Background: A comprehensive assessment of initial HIV-1 treatment success may inform study design and treatment guidelines. Methods: Group-based, systematic review and meta-analysis of initial antiretroviral therapy studies, in adults, of >= 48 weeks duration, reported through December 31, 2012. Size-weighted, intention-to-treat efficacy was calculated. Parameters of study design/eligibility, participant and treatment characteristics were abstracted. Multivariable, random effects, linear regression models with backwards, stepwise selection were then used to identify variables associated with efficacy. Outcome Measures: Antiviral efficacy (undetectable plasma viral load) and premature cessation of therapy. Results: 114 studies were included (216 treatment groups; 40,124 participants; mean CD4 count 248 cells/mu L [SD 81]; mean HIV-1 plasma viral load log(10) 4.9 [SD 0.2]). Mean efficacy across all groups was 60% (SD 16) over a mean 82 weeks' follow-up (SD 38). Efficacy declined over time: 66% (SD 16) at 48 weeks, 60% (SD 16) at 96 weeks, 52% (SD 18) at 144 weeks. The most common reason for treatment cessation was participant decision (11%, SD 6.6). Efficacy was higher with 'Preferred' than 'Alternative' regimens (as defined by 2013 United States antiretroviral guidelines): 75% vs. 65%, respectively, difference 10%; 95% CI 7.6 to 15.4; p<0.001. In 98 groups (45%) reporting efficacy stratified by pre-treatment viral load (< or >= 100,000 copies/mL), efficacy was greater for the lower stratum (70% vs. 62%, respectively, difference 8.4%; 95% CI 6.0 to 10.9; p<0.001). This difference persisted within 'Preferred' regimens. Greatest efficacy was associated with use of tenofovir-emtricitabine (vs. other nucleoside analogue backbones) and integrase strand transfer inhibitors (vs. other third drug classes).
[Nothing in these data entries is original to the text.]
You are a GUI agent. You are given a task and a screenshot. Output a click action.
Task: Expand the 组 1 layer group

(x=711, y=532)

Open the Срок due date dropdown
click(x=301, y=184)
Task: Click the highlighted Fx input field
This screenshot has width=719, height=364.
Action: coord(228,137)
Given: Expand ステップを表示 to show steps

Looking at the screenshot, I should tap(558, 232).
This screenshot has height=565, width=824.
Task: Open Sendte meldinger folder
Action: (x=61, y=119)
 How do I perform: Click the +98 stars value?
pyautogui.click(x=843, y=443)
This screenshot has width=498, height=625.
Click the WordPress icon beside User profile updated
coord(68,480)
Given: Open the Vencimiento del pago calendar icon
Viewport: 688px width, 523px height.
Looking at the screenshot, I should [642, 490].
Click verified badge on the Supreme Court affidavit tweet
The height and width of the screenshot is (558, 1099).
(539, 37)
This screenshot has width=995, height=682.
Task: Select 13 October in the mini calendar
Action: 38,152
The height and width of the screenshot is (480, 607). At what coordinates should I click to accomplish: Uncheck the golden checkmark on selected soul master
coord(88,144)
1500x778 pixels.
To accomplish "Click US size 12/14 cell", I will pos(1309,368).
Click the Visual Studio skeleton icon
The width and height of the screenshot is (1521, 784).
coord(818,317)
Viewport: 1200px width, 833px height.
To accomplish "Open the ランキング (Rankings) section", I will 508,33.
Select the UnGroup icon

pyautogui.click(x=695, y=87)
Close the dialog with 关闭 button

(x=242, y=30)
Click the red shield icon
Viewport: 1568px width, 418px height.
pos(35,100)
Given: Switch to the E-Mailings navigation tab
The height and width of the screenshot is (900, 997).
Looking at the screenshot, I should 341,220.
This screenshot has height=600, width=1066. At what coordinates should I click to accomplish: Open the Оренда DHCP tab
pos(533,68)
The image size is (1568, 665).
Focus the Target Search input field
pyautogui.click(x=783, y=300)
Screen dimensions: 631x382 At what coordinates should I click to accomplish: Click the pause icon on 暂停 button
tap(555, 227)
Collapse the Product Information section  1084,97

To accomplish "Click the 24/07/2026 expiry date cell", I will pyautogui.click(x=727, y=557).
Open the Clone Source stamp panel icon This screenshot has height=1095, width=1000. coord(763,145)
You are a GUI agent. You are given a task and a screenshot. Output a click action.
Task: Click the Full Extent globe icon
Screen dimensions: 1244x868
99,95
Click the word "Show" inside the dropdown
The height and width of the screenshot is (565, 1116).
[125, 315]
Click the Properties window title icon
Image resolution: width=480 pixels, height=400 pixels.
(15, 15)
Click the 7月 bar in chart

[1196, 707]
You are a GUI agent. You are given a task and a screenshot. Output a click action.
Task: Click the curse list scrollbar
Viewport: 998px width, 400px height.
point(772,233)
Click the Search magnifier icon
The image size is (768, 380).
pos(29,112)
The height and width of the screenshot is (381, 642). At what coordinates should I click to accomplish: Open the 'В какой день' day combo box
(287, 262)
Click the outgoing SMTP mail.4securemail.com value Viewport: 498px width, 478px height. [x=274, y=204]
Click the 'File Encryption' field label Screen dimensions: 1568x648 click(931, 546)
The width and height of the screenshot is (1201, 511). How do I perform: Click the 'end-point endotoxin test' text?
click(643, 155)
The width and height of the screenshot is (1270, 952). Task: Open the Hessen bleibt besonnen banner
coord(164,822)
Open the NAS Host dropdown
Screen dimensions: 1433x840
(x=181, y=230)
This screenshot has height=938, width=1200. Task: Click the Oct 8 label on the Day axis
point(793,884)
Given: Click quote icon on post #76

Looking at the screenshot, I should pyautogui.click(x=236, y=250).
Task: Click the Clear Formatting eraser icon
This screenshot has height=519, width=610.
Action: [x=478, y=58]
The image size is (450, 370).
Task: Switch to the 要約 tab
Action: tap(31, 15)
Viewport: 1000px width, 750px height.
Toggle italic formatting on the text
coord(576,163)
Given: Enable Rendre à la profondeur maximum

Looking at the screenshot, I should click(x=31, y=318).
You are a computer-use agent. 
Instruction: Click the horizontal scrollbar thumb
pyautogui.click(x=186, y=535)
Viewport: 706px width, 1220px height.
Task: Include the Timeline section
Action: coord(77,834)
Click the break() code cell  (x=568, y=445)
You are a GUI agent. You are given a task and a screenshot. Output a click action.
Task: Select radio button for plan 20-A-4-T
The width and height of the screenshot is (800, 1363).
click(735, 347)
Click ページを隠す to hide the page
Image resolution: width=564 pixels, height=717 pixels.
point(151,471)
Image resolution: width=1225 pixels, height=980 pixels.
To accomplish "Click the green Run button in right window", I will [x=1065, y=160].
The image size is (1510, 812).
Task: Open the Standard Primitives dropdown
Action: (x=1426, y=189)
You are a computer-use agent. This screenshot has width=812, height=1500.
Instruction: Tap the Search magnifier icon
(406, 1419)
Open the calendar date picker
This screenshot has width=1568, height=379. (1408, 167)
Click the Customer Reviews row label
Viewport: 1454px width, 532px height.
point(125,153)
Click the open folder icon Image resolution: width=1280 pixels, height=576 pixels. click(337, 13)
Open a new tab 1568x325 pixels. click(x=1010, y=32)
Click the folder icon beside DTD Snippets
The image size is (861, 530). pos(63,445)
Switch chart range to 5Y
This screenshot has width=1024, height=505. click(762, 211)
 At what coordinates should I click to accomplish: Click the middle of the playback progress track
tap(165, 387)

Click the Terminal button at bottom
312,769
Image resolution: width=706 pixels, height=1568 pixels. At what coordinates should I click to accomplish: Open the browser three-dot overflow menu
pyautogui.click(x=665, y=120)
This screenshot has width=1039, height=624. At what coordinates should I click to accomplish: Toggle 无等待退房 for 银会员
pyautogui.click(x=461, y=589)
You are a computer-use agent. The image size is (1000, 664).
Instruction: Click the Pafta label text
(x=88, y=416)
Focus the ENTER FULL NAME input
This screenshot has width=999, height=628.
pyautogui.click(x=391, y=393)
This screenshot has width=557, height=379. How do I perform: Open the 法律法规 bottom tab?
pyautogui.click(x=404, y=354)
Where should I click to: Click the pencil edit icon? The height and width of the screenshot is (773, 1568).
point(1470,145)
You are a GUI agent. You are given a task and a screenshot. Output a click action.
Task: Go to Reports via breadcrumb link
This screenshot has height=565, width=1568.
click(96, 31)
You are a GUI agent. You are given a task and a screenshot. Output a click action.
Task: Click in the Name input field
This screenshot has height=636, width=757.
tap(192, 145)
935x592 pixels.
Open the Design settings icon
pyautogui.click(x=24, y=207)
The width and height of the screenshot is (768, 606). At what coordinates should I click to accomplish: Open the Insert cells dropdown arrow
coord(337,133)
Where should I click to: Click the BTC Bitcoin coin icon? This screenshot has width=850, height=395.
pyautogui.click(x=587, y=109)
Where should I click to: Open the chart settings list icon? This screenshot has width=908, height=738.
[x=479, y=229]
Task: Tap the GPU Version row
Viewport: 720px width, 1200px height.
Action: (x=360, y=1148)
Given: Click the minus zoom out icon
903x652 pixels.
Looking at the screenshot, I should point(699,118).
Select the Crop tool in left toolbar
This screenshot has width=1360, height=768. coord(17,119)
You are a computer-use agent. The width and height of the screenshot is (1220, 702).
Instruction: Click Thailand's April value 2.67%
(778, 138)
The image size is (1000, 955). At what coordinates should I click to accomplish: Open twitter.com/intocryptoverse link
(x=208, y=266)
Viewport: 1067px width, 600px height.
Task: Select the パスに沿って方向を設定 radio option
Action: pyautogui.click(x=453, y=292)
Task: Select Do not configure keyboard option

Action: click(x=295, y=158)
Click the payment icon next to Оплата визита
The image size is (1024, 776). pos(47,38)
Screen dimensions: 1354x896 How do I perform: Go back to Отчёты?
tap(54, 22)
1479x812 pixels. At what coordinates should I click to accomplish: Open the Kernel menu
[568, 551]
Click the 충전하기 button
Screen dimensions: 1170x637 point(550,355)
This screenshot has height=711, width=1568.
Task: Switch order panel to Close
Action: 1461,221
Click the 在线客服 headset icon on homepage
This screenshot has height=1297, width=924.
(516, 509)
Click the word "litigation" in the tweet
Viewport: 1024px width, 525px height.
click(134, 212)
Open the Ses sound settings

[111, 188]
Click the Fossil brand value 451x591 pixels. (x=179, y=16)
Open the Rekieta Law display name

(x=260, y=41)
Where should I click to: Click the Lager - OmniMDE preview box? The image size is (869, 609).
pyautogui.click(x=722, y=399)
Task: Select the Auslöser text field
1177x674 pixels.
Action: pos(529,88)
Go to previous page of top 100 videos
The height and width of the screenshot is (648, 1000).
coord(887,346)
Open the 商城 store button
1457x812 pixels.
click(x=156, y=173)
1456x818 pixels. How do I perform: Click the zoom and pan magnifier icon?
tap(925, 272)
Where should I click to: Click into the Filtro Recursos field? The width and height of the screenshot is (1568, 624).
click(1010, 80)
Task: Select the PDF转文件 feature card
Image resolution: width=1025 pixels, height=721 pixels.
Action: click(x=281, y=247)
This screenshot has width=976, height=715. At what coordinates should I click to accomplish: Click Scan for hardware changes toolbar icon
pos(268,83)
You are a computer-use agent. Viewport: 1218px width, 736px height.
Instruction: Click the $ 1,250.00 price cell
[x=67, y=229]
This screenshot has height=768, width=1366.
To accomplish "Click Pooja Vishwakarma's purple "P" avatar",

Conclusion: Initial antiretroviral treatments for HIV-1 to date appear to have suboptimal long-term efficacy, but are more effective when commenced at plasma viral loads <100,000 copies/mL. Rising viral load should be considered an indication for starting treatment. Integrase inhibitors offer a treatment advantage (vs. other third drug classes).